> _Task instructions_
Could you recast the items below as a numbered list, starting at the line that contains "You are a GUI" and running through the end of the items, omitting blank lines and leaving out the pictures?

(Items from a dataset)
>> START

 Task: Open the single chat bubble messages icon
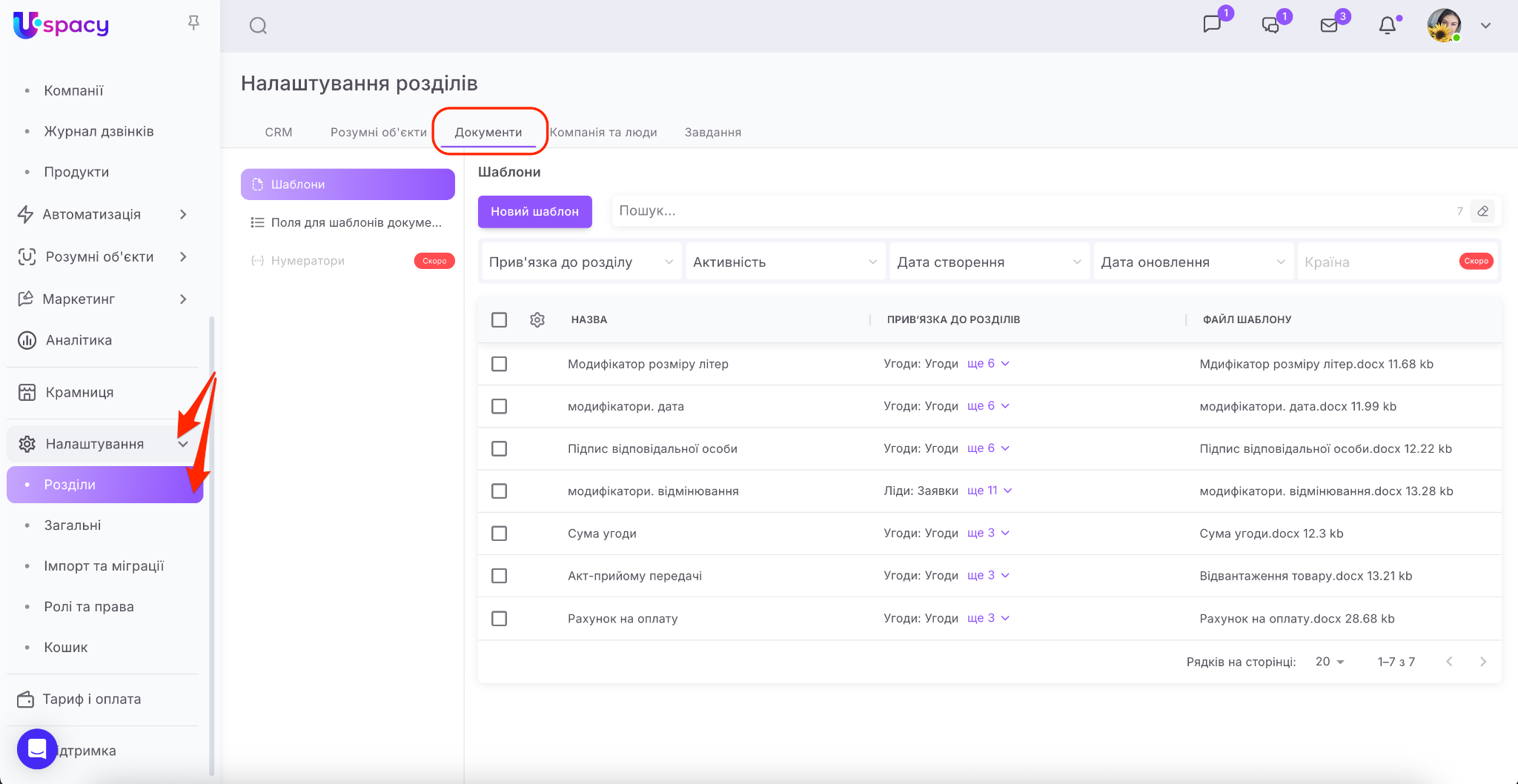click(x=1212, y=24)
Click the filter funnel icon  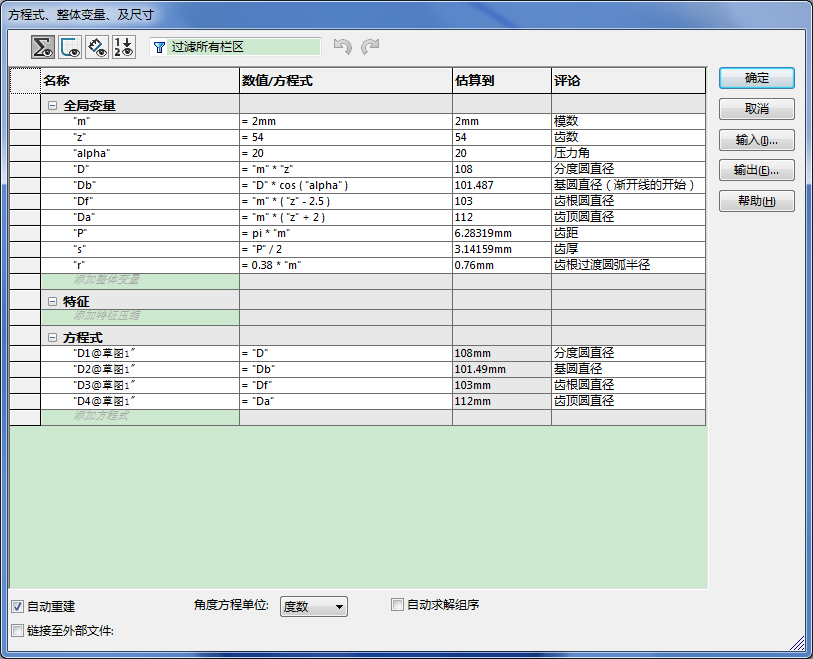click(x=160, y=47)
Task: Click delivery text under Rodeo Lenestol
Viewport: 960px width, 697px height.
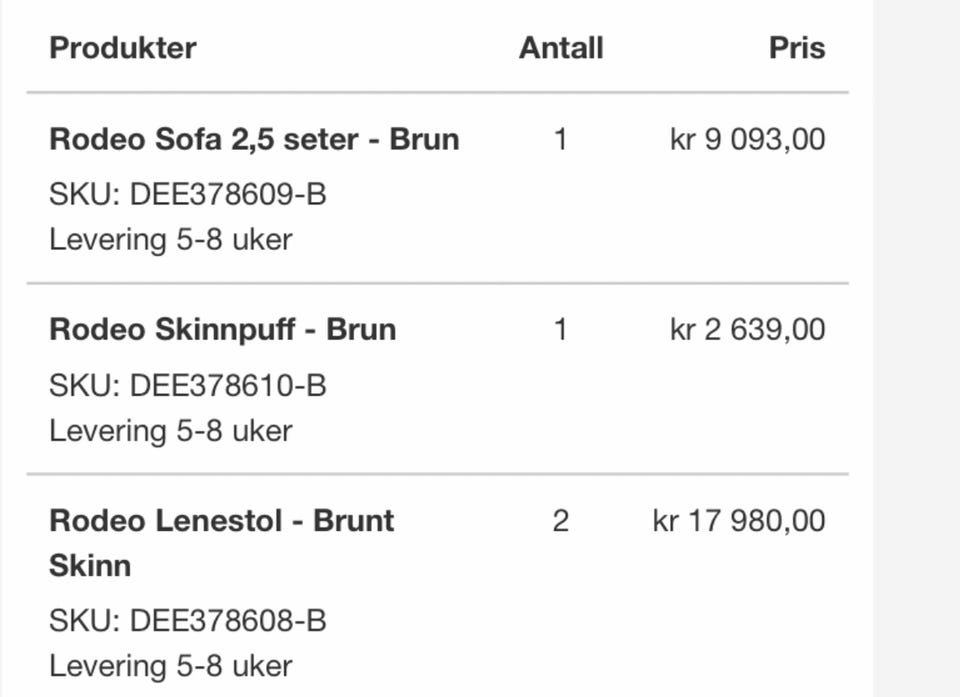Action: point(171,666)
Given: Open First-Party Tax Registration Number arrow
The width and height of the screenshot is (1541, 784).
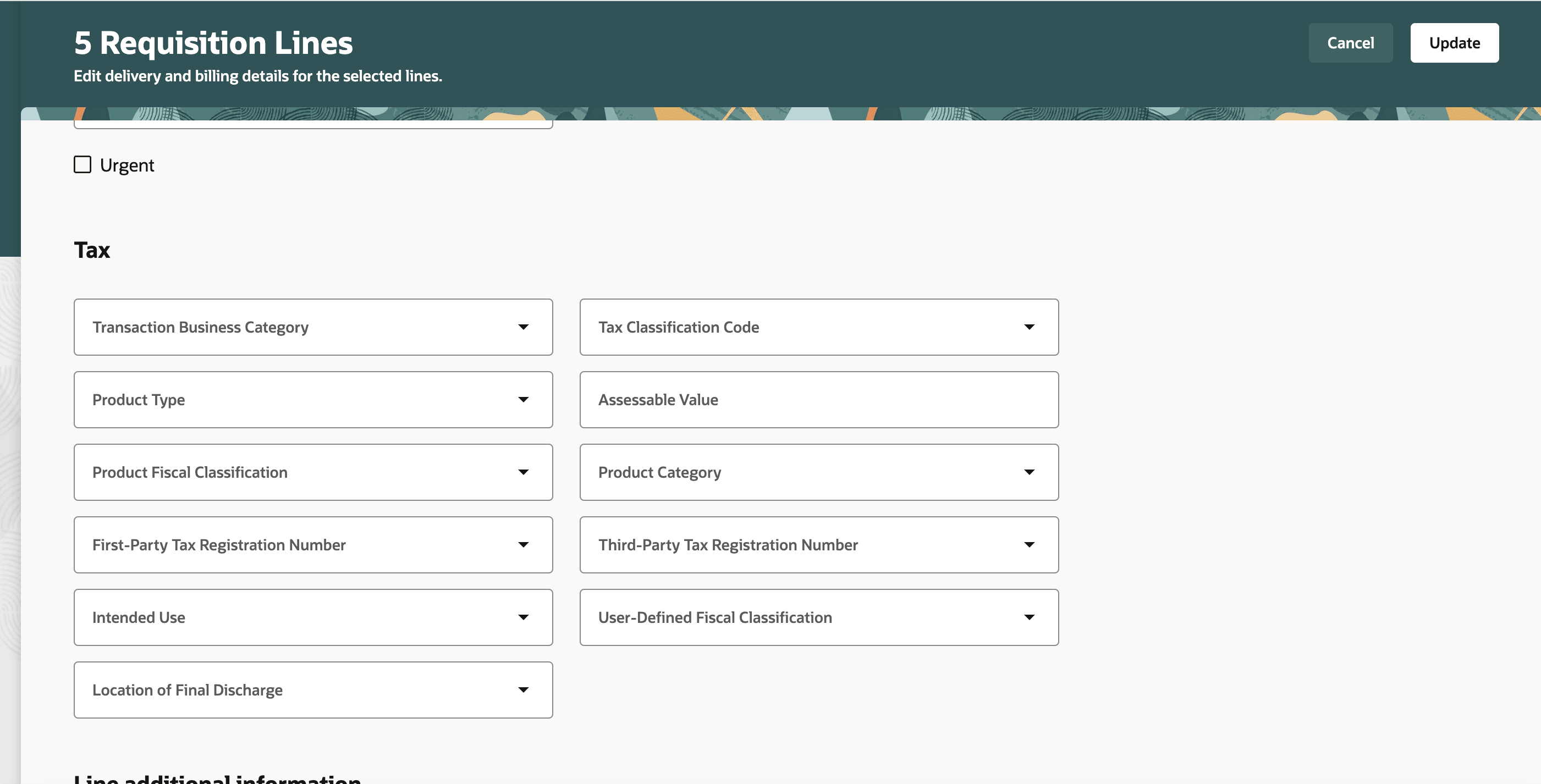Looking at the screenshot, I should click(523, 545).
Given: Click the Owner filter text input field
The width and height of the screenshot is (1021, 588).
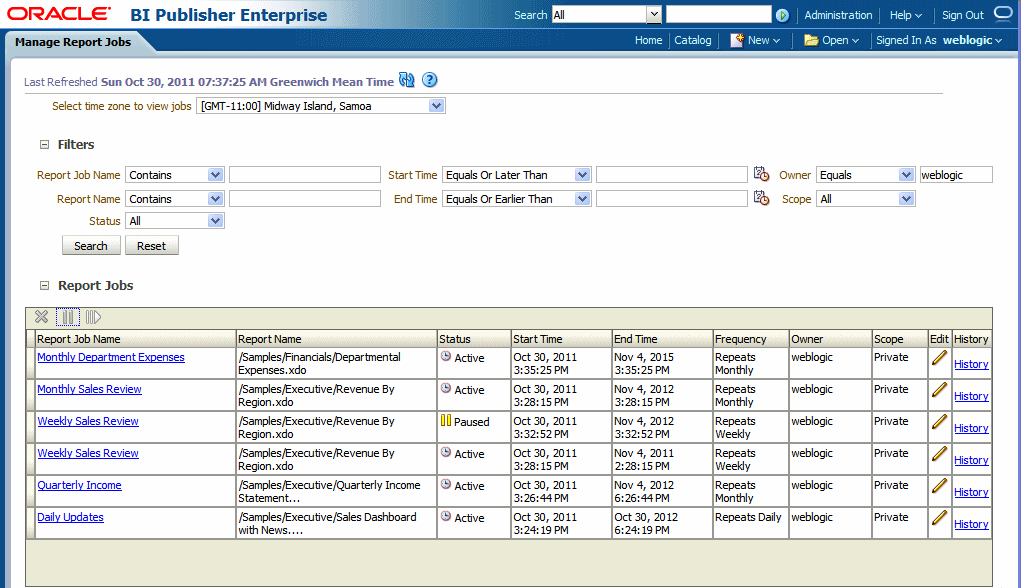Looking at the screenshot, I should point(955,173).
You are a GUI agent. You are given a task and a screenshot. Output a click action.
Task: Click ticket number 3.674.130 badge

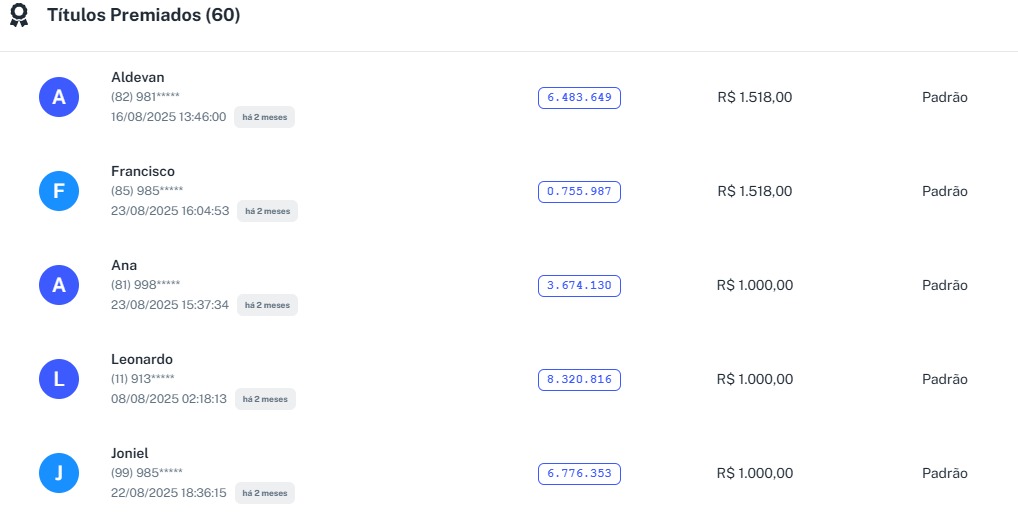tap(579, 285)
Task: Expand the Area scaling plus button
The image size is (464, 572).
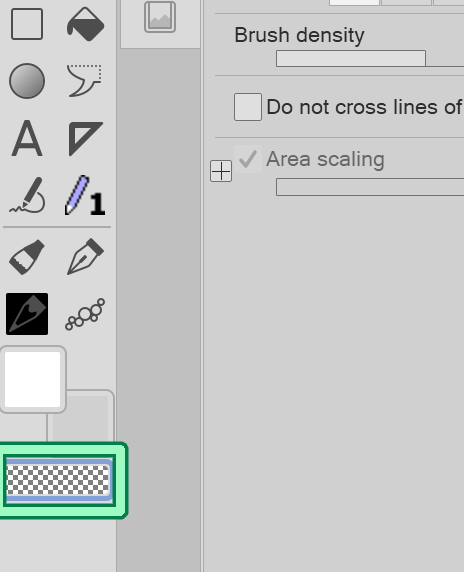Action: 221,171
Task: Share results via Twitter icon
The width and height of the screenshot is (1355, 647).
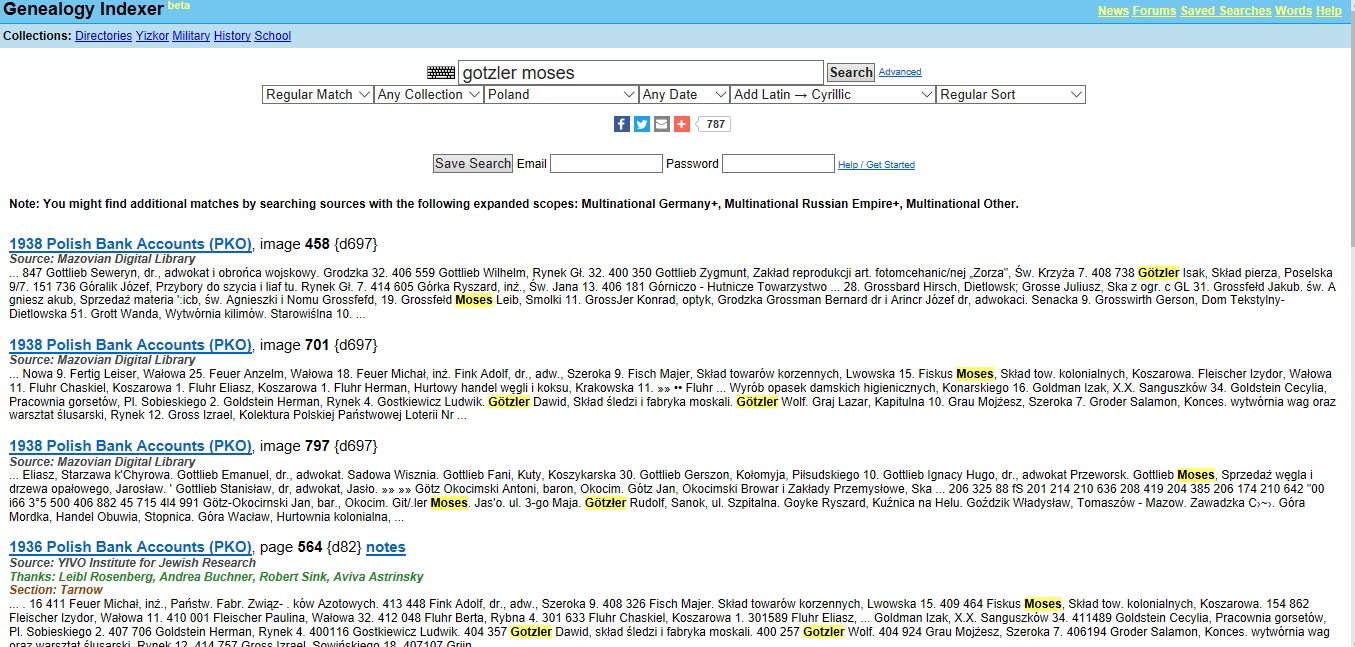Action: [642, 124]
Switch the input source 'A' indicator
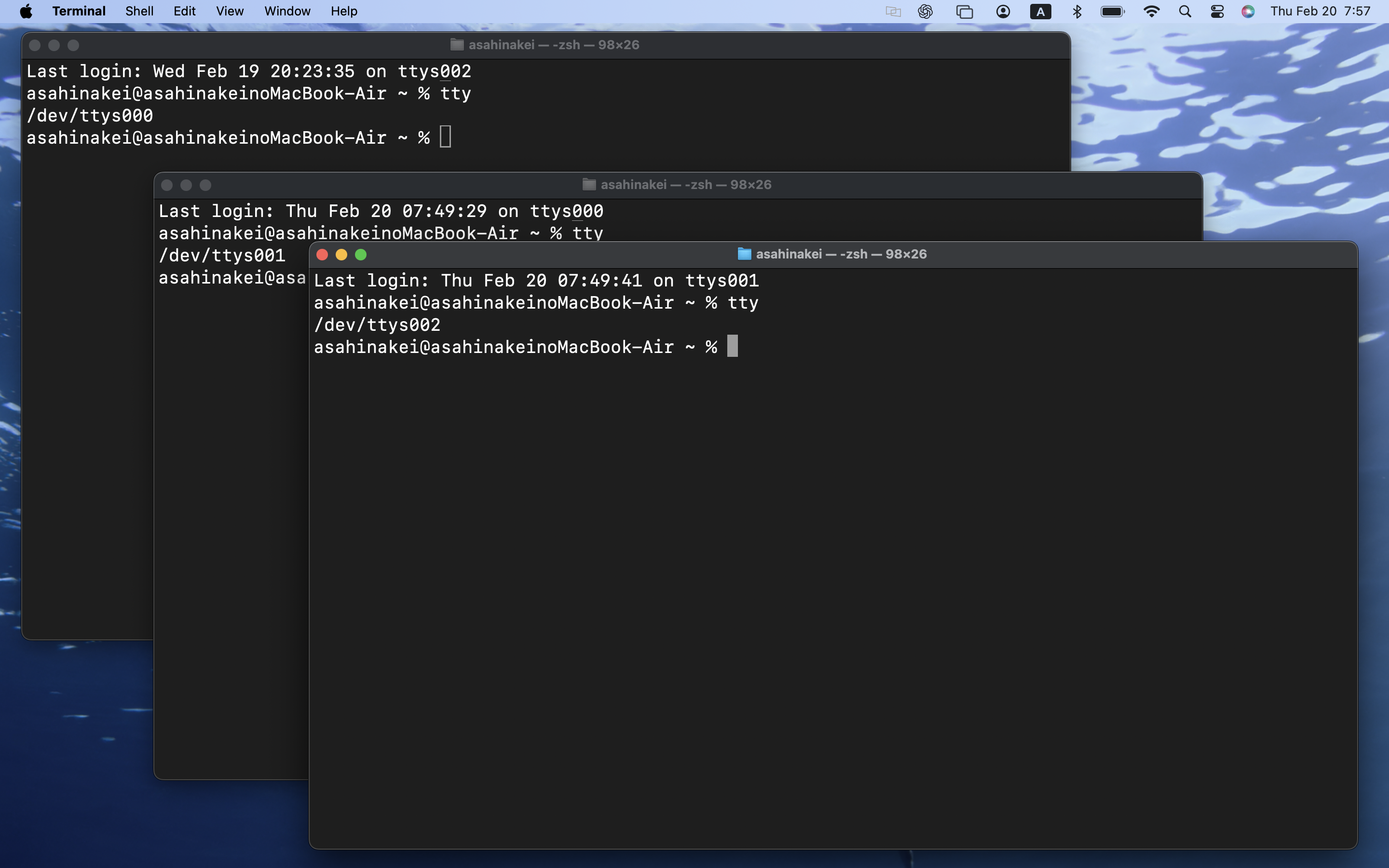Image resolution: width=1389 pixels, height=868 pixels. [1040, 12]
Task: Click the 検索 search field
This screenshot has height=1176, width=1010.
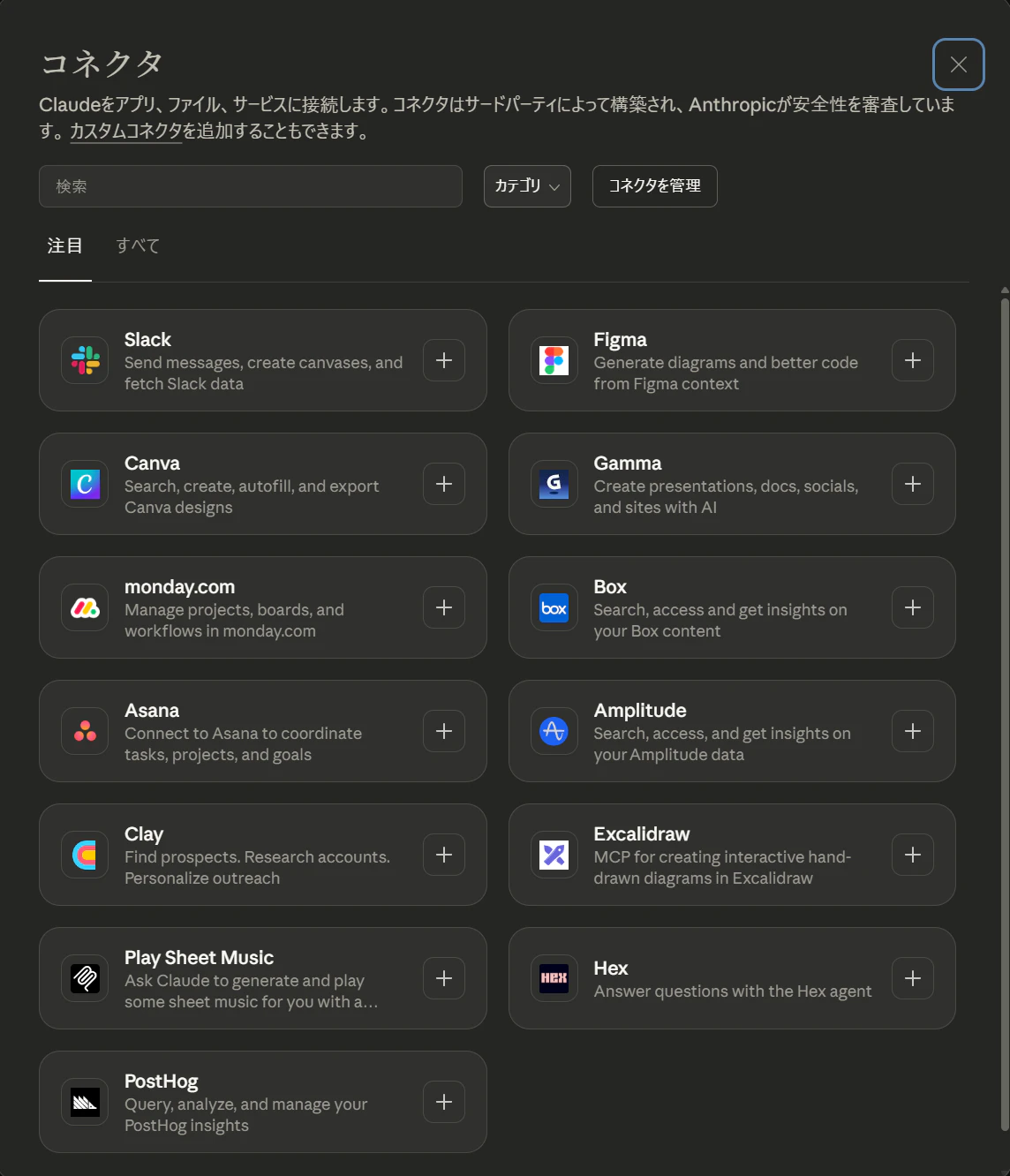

>> END

> _Reply_
1. You are a GUI agent. You are given a task and a screenshot. Output a click action.
2. Task: Click ticket number 3.674.130 badge
3. tap(579, 285)
4. Task: Expand the Area scaling plus button
5. The image size is (464, 572).
6. Action: 221,171
7. Task: Share results via Twitter icon
8. The width and height of the screenshot is (1355, 647).
9. Action: [642, 124]
10. Switch the input source 'A' indicator
11. Image resolution: width=1389 pixels, height=868 pixels. [1040, 12]
12. Task: Click the 検索 search field
13. This screenshot has height=1176, width=1010.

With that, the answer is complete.